My challenge to my fellow students is this: don’t hide behind the excuse that Mapuan spirit is dead. It lives in you, in all of us. No matter who owns the school, it is its students, its graduates who will be judged. Don’t just keep blaming the admin if our board exams passing percentages are lower. Everybody knows that the reason we dominated the boards in the past was that it was so damn hard to graduate that only those who were really gifted or really worked hard got their shot at the licensures. You keep clamoring for better education, but do you know that the price for a higher standard of learning is a higher standard of passing? I was vague in my previous column about prices and paying. Well here it is in plain writing: the only way we are ever going to be better than any other engineering school is if we worked harder than any of them. Admit it, as long as we REALLY study and not play DoTA, watch Big Brother, or think of our GF’s/BF’s all the damn time, most of our exams are quite easy. There. I said it. React if you want but it’s the truth. Our college life is a cakewalk, provided of course that you don’t treat it as one.
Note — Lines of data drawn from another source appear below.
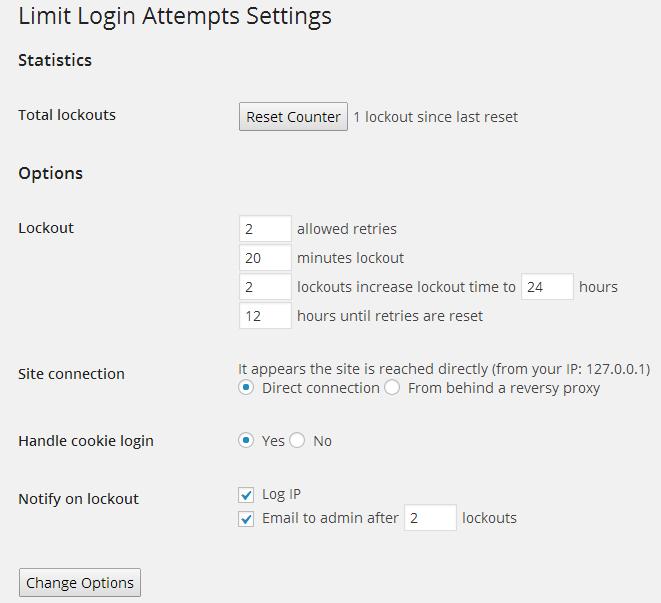
Task: Select the Direct connection radio button
Action: click(x=247, y=388)
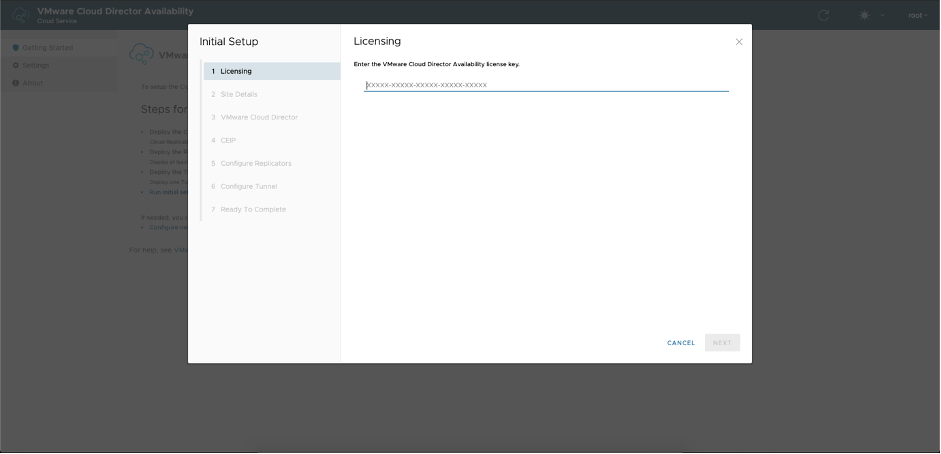Image resolution: width=941 pixels, height=454 pixels.
Task: Open the root user dropdown menu
Action: 917,15
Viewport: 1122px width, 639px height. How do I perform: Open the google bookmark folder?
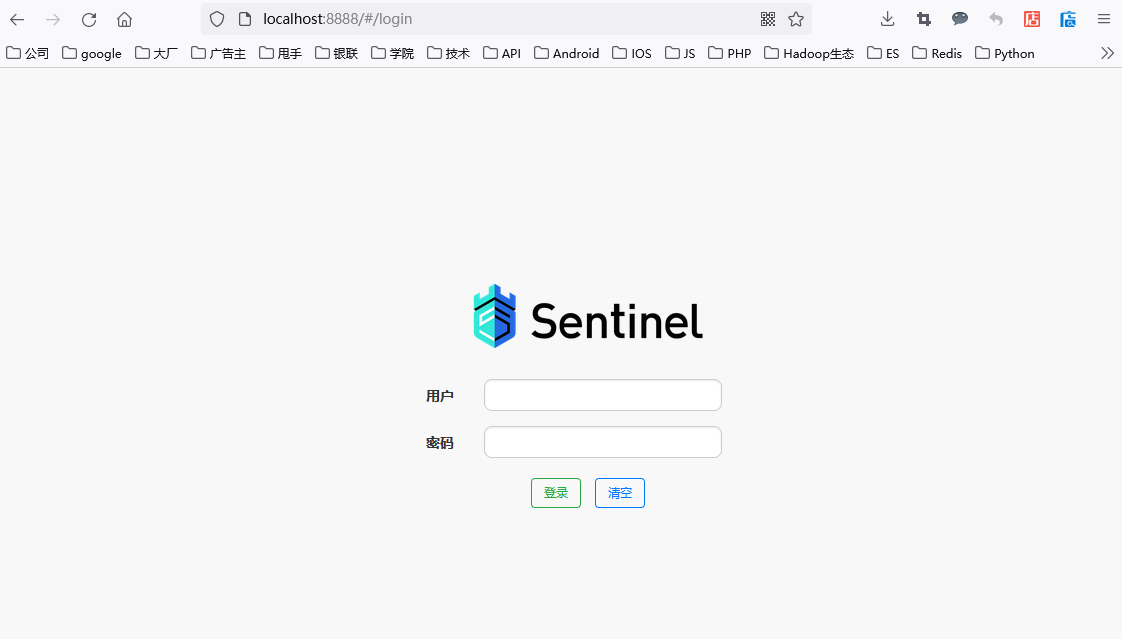pyautogui.click(x=92, y=53)
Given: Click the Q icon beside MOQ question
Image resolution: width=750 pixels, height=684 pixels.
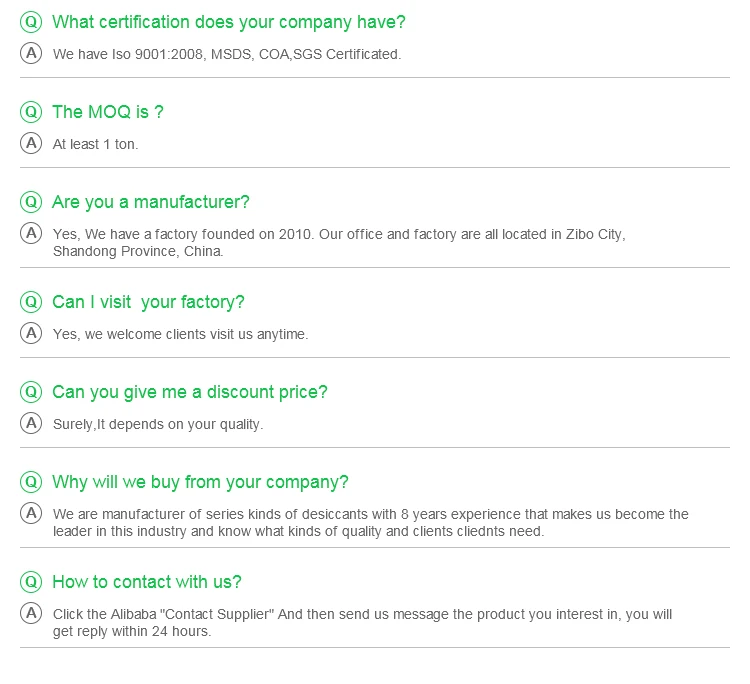Looking at the screenshot, I should point(31,112).
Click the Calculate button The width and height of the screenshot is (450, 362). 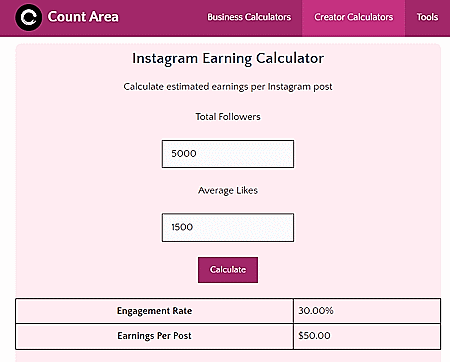click(228, 270)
I’ve had my fair share of failures and they really did hurt because I know I could have passed if only I worked harder.

And yet all the coaxing and inspiration in the world will at best only keep us working for a short time before we go back to our bad habits. That’s where our teachers come in. But of course, you can’t just set standards and fail everyone who doesn’t measure up, you’ll end up failing the whole class. Though there is this professor who did that with my Advanced Math once. He failed me and my unfortunate batch about three times, but under all the cursing and hate, I respected him, because he tried to send a message the only way he knew how, without fear or concern for appearances. That subject was a taste of what a REAL Mapuan had to go through and I realized that I, myself, couldn’t hack it. But 2 or 3 people did in each succeeding term, and that made me realize that he wasn’t a terror for the sake of giving students a reason to commit murder or suicide, but for the sake of fairness. He didn’t coddle us or change his standards from what we were truly supposed to learn into what would make most of us pass. And for that I respect him. I hate him still, but I respect him.

Now imagine a school where all the subjects were like that. That is what Mapua was and that’s what made it great. But we don’t have to go back to that to achieve excellence. So we have it easier now, big deal. The Mapuan of the past is just jealous that we don’t have to work as hard to pass. But then again, we still have to work hard for excellence. And that’s where we’ve gone wrong all these years. The Mapuan of the past’s passing grade WAS the level of excellence, so he was forced to reach it. Times have changed, merely passing doesn’t cut it any more. And those of us thinking that way are doomed to mediocrity.

If the Mapuan spirit does die, it will die of neglect.